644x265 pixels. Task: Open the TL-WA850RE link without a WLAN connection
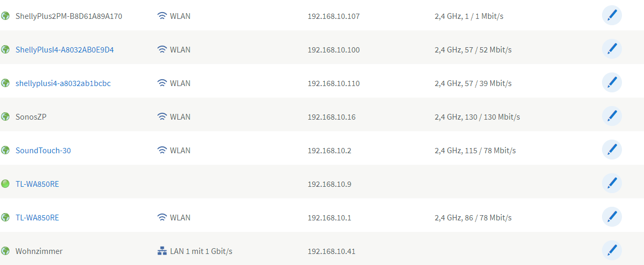37,184

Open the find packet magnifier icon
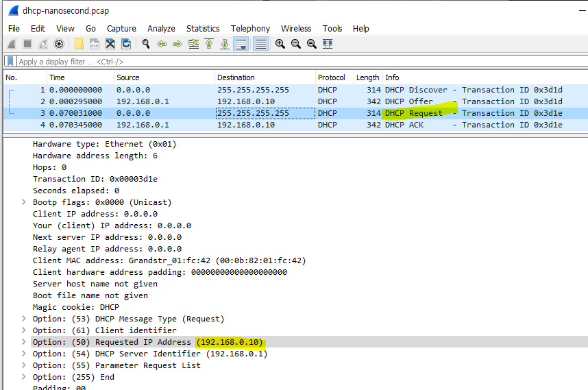146,45

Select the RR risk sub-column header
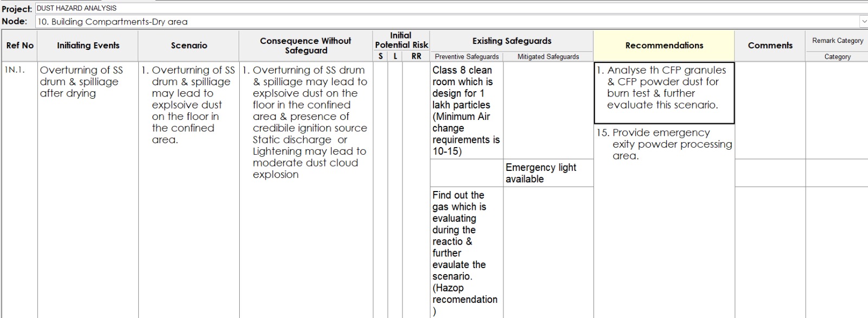[416, 56]
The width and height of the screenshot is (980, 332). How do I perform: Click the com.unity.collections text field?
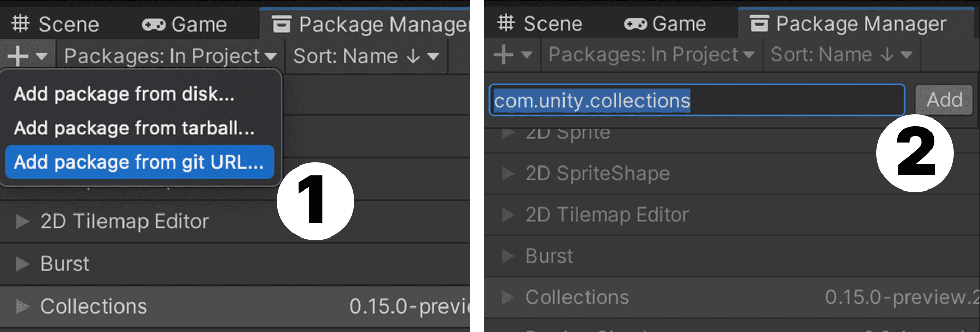pyautogui.click(x=697, y=100)
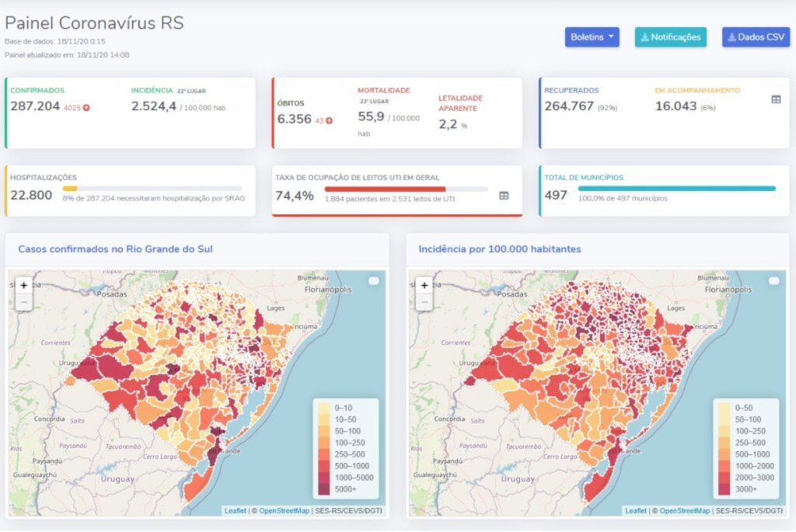Open table icon in Recuperados card

[775, 99]
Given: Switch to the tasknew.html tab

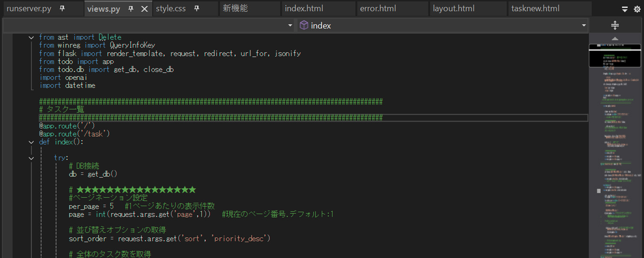Looking at the screenshot, I should point(535,9).
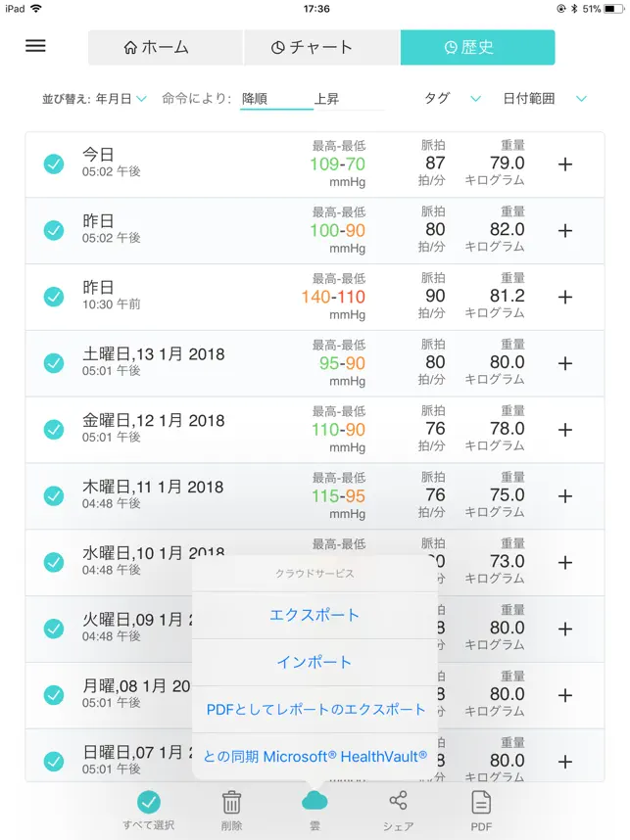Select インポート in cloud menu
Screen dimensions: 630x840
[315, 662]
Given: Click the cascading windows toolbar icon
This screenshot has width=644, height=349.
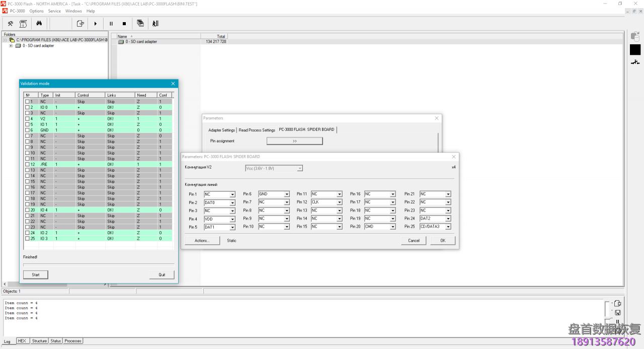Looking at the screenshot, I should point(140,24).
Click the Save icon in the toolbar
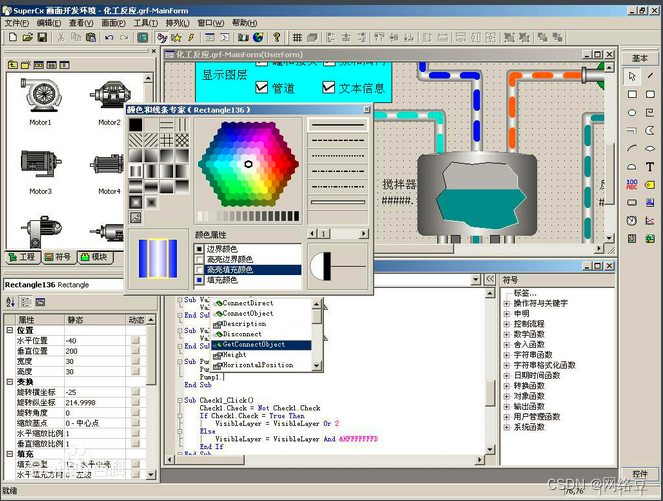Viewport: 663px width, 501px height. click(x=42, y=38)
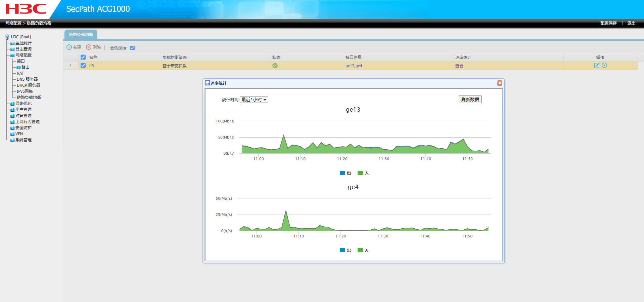Click the blue 出 legend swatch for ge13

(342, 173)
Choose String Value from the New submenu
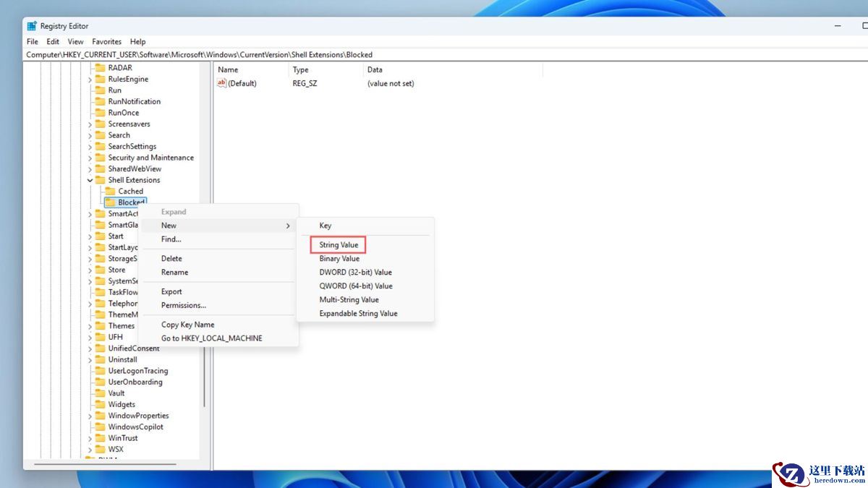 (x=339, y=245)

> **Task description**: Exact copy, pictures omitted: every line from the one holding "Open the find packet magnifier icon" through the last line of the data above, and nothing else.

> **Task solution**:
Open the find packet magnifier icon
146,45

Select the RR risk sub-column header
[416, 56]
The width and height of the screenshot is (980, 332). How do I perform: Click the com.unity.collections text field?
pyautogui.click(x=697, y=100)
Open table icon in Recuperados card

[775, 99]
Given: Switch to the tasknew.html tab

Looking at the screenshot, I should point(535,9).
Select インポート in cloud menu
Screen dimensions: 630x840
[315, 662]
Given: Click the cascading windows toolbar icon
This screenshot has width=644, height=349.
Looking at the screenshot, I should point(140,24).
Click the Save icon in the toolbar
Viewport: 663px width, 501px height. click(x=42, y=38)
Click the blue 出 legend swatch for ge13

(342, 173)
Choose String Value from the New submenu
 (x=339, y=245)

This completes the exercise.